Overview of two strategies based on digital indicators
What are digital indicators: distinctions from standard tools, types of filters.
To date, dozens of technical analysis indicators have been developed: trend instruments, oscillators, etc. Most of them use the method of averaging historical data, which is considered crude. But there is another group of tools - digital indicators developed on the basis of mathematical methods of spectral analysis. Their formula allows the trader to filter price noise accurately and exclude occasional surges, making the forecast more effective in comparison with conventional indicators. In this review, you will learn about their distinctions, advantages, types of digital indicators and examples of strategies based on them.
Two non-standard strategies based on digital indicators
Basic technical analysis indicators built into most platforms are based on mathematical formulas. These formulas are a reflection of market behavior in past periods. In other words, these indicators are built based on patterns that were discovered as a result of statistical analysis, which allows one to predict further trend movement to some extent. But there is also a group of indicators called digital indicators. They are developed using mathematical analysis and are an algorithmic spectral system called ATCF (Adaptive Trend & Cycles Following). In this article, I will tell you more about the components of this system, describe the differences between digital and regular indicators, and give examples of 2 strategies with indicator templates.
ATCF - Market Spectrum Analysis Method
There is a theory according to which the market is chaotic and unpredictable, i.e. it cannot be accurately analyzed. After all, no one can tell how traders will react to certain news, or whether some large investor will want to play against the market like George Soros did with the Bank of England. But there is another theory: many general market trends are logical, and have a rationale, causes and effects. The economy is undulating, which means it can be described by mathematical methods.

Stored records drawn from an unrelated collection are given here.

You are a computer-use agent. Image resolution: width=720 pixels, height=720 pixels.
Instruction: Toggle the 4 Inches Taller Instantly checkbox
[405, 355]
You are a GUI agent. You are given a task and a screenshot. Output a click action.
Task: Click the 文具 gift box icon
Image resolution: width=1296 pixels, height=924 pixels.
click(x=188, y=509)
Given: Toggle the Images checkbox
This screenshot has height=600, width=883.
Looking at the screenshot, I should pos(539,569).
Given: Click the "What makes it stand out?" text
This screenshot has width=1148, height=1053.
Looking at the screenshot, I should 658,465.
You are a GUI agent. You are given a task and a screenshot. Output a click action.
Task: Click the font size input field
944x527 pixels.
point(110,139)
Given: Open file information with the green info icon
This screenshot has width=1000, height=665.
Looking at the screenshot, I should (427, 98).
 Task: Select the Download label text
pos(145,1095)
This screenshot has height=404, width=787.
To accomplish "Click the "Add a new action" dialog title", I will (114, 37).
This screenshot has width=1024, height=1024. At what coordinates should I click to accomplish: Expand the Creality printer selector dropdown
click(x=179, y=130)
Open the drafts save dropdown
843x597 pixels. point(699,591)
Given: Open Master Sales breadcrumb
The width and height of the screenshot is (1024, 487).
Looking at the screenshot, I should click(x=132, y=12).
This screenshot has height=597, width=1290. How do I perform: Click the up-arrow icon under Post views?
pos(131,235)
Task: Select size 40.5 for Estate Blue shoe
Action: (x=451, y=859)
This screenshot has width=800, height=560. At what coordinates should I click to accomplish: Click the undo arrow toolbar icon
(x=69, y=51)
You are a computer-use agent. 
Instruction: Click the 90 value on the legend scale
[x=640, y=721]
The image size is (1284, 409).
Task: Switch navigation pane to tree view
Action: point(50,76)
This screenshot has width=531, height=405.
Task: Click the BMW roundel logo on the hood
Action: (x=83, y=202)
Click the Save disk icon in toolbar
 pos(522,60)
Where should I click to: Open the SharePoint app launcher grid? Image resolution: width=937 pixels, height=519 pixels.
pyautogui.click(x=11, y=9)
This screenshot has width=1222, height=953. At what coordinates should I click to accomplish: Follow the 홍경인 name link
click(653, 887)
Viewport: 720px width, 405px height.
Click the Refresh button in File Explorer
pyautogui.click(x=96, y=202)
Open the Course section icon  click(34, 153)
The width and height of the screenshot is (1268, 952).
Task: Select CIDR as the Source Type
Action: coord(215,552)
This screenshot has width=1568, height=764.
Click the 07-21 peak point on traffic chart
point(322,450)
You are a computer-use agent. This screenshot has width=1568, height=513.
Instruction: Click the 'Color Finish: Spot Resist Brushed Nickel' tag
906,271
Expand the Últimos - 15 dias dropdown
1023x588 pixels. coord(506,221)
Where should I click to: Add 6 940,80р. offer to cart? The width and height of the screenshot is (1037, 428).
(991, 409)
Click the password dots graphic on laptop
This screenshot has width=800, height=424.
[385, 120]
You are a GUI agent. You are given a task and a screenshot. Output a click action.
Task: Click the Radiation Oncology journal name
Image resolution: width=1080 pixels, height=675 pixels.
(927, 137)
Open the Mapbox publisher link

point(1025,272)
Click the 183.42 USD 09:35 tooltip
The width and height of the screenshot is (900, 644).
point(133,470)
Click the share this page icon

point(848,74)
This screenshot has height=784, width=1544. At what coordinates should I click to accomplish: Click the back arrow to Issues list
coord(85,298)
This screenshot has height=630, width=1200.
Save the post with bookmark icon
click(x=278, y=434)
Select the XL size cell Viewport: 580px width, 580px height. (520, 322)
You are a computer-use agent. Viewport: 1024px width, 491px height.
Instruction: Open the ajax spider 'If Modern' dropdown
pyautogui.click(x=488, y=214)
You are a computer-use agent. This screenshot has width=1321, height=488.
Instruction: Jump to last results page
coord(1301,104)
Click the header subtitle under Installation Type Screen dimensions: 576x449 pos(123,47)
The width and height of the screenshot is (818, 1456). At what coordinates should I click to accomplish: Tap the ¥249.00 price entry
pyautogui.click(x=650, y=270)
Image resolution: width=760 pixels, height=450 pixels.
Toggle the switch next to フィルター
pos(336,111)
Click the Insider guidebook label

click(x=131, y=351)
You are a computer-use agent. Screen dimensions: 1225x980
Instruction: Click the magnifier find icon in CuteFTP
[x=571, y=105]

Digital indicators are defined as a group of algorithms for assessing the market situation, which are based exclusively on mathematical methods. They differ from standard indicators by the form of analysis display. They display certain values: price, smoothed price, volumes. Many standard indicators are built on the basis of filtering the minute significant price fluctuations with the help of moving averages and their variations. But we can hardly call the MA a good filter, because digital indicators that use spectral filters make it possible to do a more accurate calculation.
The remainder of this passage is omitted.